Aux regards des dernières évènements qui ont secoué la vie politico-militaire de la Turquie, c’est la question qu’on peut se poser. En 98 ans d’existence, jamais ce pays n’avait vu une chose pareille. Le 29 juillet dernier, une vague de démissions au sein de l’armée a littéralement décapité le pouvoir militaire en place. Le pays le plus européen d’Asie est enfin libéré d’une armée trop présente

 

 


 

 

 

 

 

 

 

 

 

 Une séparation floue.

 

Depuis près d’un demi-siècle, l’armée était devenue incontournable dans la vie politique turque. Auto proclamée « garante de la laïcité », les militaires ont utilisé l’héritage Kemaliste pour fomenter à 3 reprises (1960, 1971 et 1980 ) des coups d’états.

Tradition héritée de ce passé tumultueux, le pays s’était habitué à voir l’armée s’arroger un droit de regard sur la vie publique, n’hésitant pas à , en un sens, orienter la volonté populaire . « L’aboutissement de cette logique est la version initiale de la Constitution sécuritaire de 1982, qui fait de l’armée et des grands corps (cour constitutionnelle, hiérarchie judiciaire, diplomates, recteurs) de véritables acteurs politiques, installés dans les principaux rouages de l’État pour surveiller, voire superviser l’action du gouvernement civil.

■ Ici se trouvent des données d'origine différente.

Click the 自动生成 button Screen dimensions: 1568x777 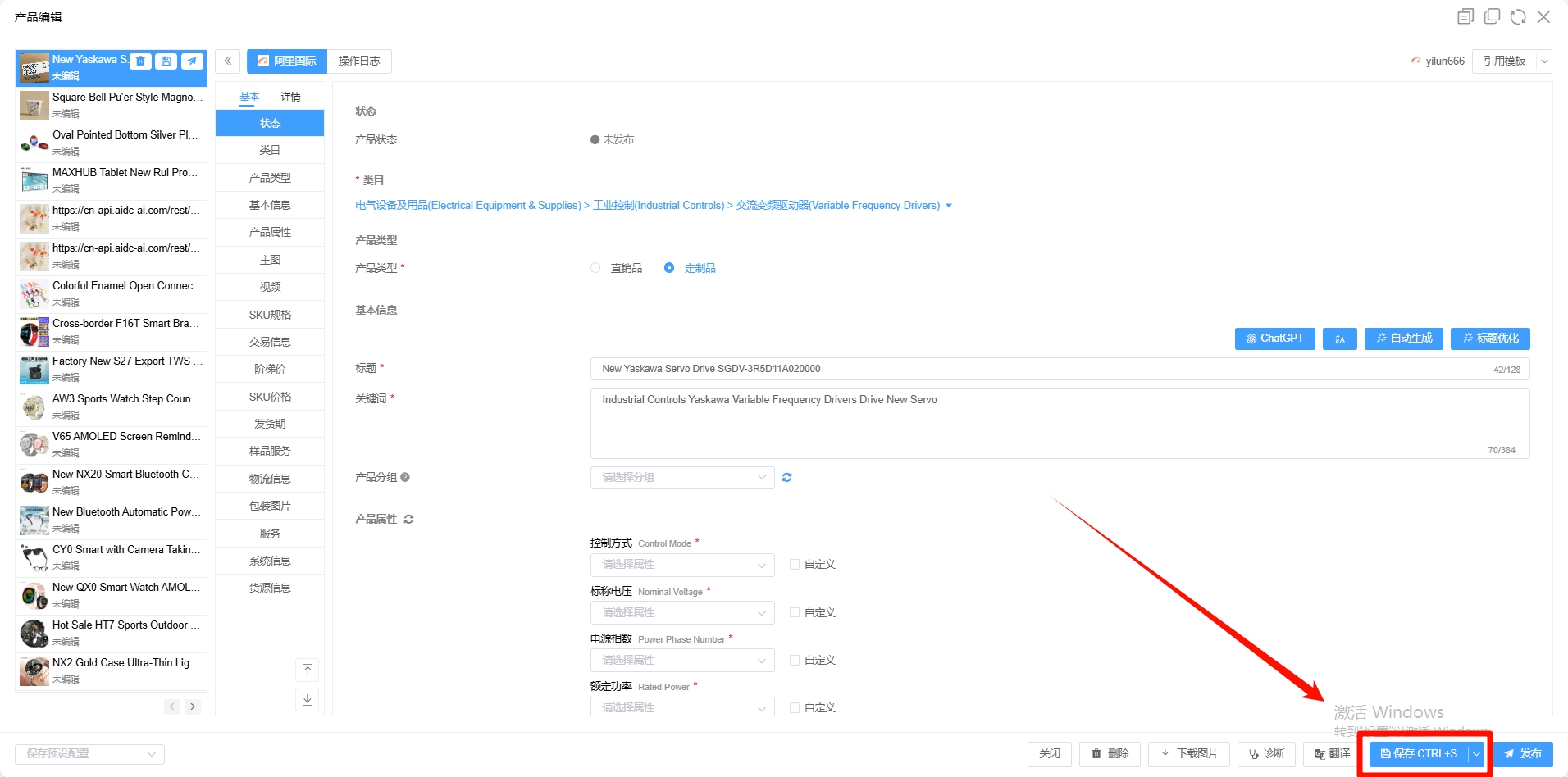(1403, 339)
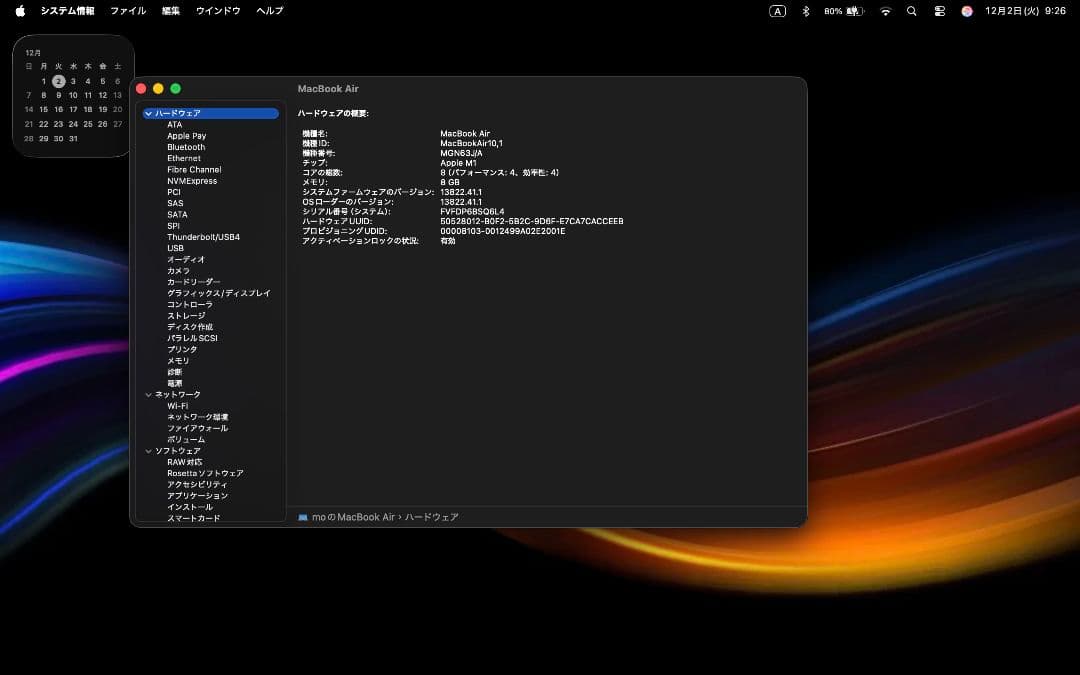Click the input source "A" icon
The image size is (1080, 675).
point(776,11)
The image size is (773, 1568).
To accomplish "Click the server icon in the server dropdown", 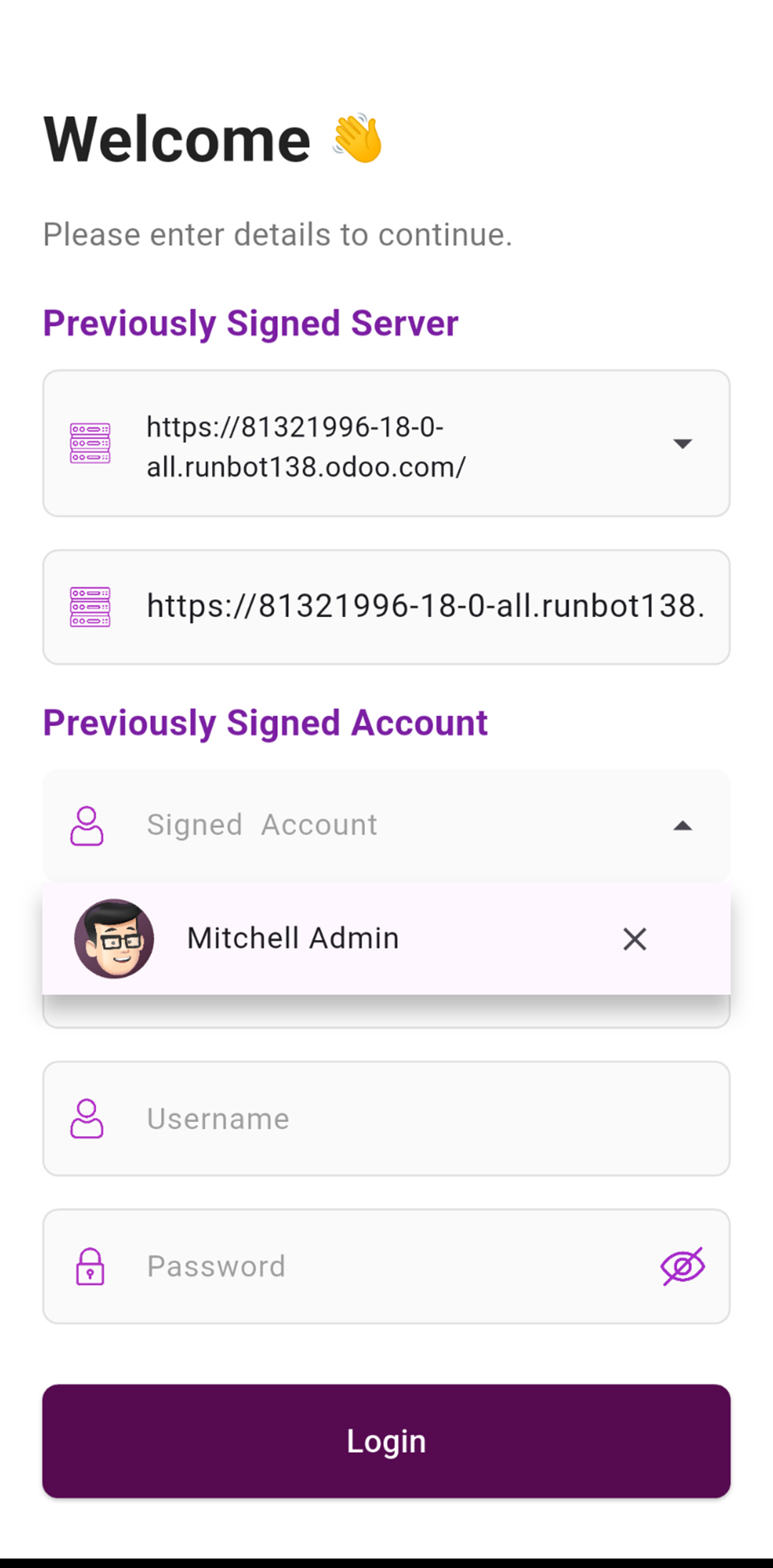I will coord(90,443).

C’est ce système où l’armée est au pouvoir mais ne gouverne pas directement, qui est en train de vivre sans doute ses derniers instants avec la démission du général Koşaner. » (source l’Observatoire de la vie politique Turque)

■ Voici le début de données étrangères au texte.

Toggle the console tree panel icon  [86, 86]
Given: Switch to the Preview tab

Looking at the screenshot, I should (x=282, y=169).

Notons que, malgré l’appartenance à l’OTAN et les longues négociations avec Union Européenne qui avaient permis une séparation plus nette des pouvoirs, la séparation entre l’armée et le gouvernement civil restait on ne peut plus floue. Jouant la carte de la sécurité intérieure ( guerre contre les rebelles du PKK, frontière commune avec l’Irak…) les militaires avaient su se protéger des changements importants dans la société turque, au point que la notion de démocratique flirte souvent avec un nationalisme exacerbé.

 

Aboutissement.

 

Aussi surprenant que cela puisse paraître, cette démission collective n’est que l’aboutissement d’une série d’évènements.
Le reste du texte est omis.